Task getting killed with OOM error is marked as complete

hashicorp / nomad

Nomad is an easy-to-use, flexible, and performant workload orchestrator that can deploy a mix of microservice, batch, containerized, and non-containerized applications. Nomad is easy to operate and scale and has native Consul and Vault integrations.

https://www.nomadproject.io/

Other

14.81k stars 1.94k forks source link

Task getting killed with OOM error is marked as complete #23412

Open vikramsg opened 3 months ago

vikramsg commented 3 months ago

Nomad version

Nomad v1.5.2

Operating system and Environment details

Running on AWS.

Issue

We have various batch jobs running on NOMAD which runs on EC2 instances. Now we are connecting up Airflow to Nomad, so we don't want Nomad to handle restarts and reschedules but for this we want to accurately know if a job completed or failed.

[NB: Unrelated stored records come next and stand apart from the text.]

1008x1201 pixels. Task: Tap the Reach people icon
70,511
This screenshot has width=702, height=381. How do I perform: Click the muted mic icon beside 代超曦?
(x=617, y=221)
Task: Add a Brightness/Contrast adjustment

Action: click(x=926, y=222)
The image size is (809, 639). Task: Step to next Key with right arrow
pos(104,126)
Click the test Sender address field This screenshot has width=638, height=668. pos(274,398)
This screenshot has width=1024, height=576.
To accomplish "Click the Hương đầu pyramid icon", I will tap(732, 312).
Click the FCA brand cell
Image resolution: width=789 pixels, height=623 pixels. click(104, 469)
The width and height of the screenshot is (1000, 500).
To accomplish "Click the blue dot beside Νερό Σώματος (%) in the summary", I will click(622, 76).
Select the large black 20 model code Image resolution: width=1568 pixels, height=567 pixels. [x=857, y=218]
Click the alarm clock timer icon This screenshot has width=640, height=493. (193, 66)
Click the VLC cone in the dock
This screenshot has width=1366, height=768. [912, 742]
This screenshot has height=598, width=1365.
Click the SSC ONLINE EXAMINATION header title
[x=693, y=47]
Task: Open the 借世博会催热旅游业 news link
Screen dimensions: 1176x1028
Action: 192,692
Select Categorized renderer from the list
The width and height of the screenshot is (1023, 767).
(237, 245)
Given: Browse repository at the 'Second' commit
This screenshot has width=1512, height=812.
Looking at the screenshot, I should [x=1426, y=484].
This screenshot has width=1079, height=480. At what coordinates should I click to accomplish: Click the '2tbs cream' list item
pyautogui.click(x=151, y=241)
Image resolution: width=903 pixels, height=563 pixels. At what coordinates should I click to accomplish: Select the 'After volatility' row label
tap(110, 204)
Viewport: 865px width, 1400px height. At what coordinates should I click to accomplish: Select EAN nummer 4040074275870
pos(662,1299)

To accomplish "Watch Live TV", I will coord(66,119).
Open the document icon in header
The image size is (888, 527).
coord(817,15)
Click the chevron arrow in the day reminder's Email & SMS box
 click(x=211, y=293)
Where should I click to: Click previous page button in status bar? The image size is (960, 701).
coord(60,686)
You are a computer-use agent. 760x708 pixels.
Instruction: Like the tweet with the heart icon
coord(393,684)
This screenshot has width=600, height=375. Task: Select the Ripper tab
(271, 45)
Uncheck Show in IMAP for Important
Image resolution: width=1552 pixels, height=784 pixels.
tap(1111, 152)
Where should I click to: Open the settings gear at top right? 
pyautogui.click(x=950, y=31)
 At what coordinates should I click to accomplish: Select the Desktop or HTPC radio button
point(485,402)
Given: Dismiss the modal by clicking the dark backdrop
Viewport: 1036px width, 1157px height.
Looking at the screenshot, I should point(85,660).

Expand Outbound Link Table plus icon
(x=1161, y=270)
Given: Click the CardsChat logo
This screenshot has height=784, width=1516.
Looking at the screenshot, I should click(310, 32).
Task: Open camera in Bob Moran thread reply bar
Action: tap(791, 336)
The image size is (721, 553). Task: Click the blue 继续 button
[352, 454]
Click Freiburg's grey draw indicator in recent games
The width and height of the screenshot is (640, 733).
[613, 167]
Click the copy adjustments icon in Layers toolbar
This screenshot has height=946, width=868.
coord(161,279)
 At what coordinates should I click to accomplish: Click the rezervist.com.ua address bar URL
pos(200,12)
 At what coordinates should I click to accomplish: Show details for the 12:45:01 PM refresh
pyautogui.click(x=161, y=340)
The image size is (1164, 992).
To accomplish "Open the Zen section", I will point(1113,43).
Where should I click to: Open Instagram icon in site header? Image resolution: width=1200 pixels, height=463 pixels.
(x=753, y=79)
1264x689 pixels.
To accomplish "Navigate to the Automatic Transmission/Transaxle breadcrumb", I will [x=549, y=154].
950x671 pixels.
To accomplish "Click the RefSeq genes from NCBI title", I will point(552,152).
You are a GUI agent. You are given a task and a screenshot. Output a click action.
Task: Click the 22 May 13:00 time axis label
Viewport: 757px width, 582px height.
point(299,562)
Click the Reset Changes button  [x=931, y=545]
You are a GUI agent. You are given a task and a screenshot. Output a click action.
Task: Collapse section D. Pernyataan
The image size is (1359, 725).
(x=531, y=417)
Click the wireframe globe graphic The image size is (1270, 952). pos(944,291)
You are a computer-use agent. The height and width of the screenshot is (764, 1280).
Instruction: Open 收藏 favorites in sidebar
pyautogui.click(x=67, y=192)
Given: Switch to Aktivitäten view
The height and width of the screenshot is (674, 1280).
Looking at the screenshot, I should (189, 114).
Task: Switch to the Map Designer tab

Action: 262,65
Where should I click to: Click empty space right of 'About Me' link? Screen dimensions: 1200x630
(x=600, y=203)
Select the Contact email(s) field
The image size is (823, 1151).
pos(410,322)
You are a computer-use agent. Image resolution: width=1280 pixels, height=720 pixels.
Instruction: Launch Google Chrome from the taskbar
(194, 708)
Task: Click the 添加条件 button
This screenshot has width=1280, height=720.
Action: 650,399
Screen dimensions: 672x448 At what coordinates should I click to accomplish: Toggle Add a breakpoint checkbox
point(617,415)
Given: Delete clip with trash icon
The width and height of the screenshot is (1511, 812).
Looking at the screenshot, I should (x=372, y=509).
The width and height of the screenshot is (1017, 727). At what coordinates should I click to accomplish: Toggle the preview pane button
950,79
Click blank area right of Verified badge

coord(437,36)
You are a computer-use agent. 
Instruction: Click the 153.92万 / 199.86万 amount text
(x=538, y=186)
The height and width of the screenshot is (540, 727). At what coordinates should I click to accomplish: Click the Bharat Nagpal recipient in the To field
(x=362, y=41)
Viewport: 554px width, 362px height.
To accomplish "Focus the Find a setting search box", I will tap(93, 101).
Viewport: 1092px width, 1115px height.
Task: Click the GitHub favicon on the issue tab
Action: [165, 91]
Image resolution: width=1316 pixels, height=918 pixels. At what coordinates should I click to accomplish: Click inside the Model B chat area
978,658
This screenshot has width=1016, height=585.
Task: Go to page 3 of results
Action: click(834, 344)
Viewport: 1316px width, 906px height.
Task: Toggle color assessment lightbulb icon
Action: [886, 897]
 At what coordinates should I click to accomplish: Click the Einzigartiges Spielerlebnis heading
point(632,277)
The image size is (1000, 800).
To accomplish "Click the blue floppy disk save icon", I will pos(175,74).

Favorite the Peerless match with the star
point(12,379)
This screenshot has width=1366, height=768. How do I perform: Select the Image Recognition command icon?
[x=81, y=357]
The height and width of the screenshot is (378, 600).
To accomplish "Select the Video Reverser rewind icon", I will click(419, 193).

This mostly works, but I am seeing on OOM errors that Nomad marks the job as complete. Screenshot 2024-06-21 at 16 57 18

Expected Result

If a job fails due to Nomad killing it, it should not be marked as complete.
Alternatively how do we determine if it was killed due to OOM.
Also, even though we have reschedule and restart blocks set to 0, Nomad is still trying to run the job again.

    reschedule {
      attempts  = 0
      unlimited = false
    }

    restart {
      attempts = 0
      mode     = "fail"
    }

Actual Result

Nomad marks the job as complete and restarts the job.

Job file (if appropriate)

Nomad Server logs (if appropriate)

Nomad Client logs (if appropriate)

tgross commented 3 months ago

Hi @vikramsg! I've seen a similar report about OOM'd tasks being marked as complete and I'm not sure whether the problem is that the tasks are being marked complete incorrectly or whether the report the task has been OOM'd is incorrect. Do you have any metrics that suggest the tasks are really being OOM'd or at least exiting with an error vs just completing? That would help us dig into what the underlying problem is.

Also, I just wanted to note that versions before 1.6.0 are out of support, so you'll want to upgrade sooner rather than later.

vikramsg commented 3 months ago

Hi @tgross,

Can you tell me a little bit more about what metrics you want to see. The error is very flaky and non-repeatable so I can instrument it to capture issues. Right now I am mostly working with the Nomad REST API, so are there endpoint responses that I can record in the logs?

On the task itself, hopefully the below points answer your questions.

The first allocation of the task did not complete, just stopped and sent a completion response in the REST API.
So, Airflow which essentially polls the REST API thinks the job succeeded.
However, Nomad seems to have created a second allocation even though I set restart and reschedule to 0.
But since I already got the completion response, I do not wait and poll for this new allocation to complete.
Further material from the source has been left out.